Multiple days ago, deploying in FRA was nearly impossible or very chaotic.
Yesterday, Postgres databases in FRA were down for at least an hour.
Is there something wrong with this region? Should I take the time to migrate to another region, perhaps AMS? These are the questions I asked myself yesterday evening when facing this issue.
My main SaaS product is used by restaurants to distribute their menu digitally. Yesterday, their customers were not able to see the menu… You can see why this is problematic.
Today, I’m trying to figure out what went wrong and how I should handle this in the future. Sure, Fly.io had difficulties. Such is life. Sh*t happens, and I don’t blame Fly.
But clearly, I forgot to have a contingency plan. That’s my fault.
Can someone give me guidance on what should I do?
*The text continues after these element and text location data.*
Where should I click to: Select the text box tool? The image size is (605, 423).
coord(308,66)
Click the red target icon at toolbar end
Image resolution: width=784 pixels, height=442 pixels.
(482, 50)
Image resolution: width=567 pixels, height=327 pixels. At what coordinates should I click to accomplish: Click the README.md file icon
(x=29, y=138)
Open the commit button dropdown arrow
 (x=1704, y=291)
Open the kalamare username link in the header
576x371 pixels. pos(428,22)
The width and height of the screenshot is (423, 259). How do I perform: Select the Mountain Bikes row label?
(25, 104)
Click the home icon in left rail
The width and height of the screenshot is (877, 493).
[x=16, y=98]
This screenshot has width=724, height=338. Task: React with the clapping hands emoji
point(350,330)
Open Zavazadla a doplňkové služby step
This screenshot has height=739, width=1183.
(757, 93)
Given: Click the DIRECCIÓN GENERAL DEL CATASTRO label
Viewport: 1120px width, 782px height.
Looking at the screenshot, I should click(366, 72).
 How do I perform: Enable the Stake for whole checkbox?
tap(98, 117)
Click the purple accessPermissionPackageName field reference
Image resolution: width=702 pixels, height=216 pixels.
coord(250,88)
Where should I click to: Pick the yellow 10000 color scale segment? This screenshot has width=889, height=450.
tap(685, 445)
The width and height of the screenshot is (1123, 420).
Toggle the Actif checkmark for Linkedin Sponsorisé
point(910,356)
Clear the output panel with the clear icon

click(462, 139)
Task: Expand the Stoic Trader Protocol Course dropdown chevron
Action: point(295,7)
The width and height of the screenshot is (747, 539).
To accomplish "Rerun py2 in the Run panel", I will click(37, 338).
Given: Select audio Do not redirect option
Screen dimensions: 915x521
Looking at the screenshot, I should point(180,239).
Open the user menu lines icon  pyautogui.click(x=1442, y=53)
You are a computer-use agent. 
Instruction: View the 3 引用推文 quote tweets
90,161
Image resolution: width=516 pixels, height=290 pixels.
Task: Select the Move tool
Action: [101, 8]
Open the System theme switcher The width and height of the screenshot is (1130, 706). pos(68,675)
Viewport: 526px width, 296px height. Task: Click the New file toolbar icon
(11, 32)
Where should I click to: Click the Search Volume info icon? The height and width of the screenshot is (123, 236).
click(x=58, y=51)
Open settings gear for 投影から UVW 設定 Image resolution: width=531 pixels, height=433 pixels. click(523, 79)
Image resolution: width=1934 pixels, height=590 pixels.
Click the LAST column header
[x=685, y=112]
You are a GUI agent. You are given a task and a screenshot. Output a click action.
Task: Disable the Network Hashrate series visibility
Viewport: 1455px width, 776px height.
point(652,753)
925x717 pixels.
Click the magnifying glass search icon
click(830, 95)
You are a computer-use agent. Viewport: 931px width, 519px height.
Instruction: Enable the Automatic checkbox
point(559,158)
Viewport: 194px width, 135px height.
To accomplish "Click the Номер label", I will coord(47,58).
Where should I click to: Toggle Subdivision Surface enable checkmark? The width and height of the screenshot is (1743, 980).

I’m not an infrastructure expert, but I’d really like to level up, and perhaps this thread could help others in the future.
What I have in mind currently is:
– Have a replicate of the database in another region? Currently I have a two instances setup (master & slave), but I believe they are both in the same region, so it didn’t help when FRA was down.
– Have a backup Node process in case it’s not the database but the datacenter running the Express (Remix) server that is down. How am I suppose to do that? Am I suppose to play with some load balancing/nginx to achieve that?
These are the two ideas I have, but I’m sure the question is bigger, and the answer more complex that these two food for thoughts idea.
I’d love if someone could help me figure out what is the best strategy.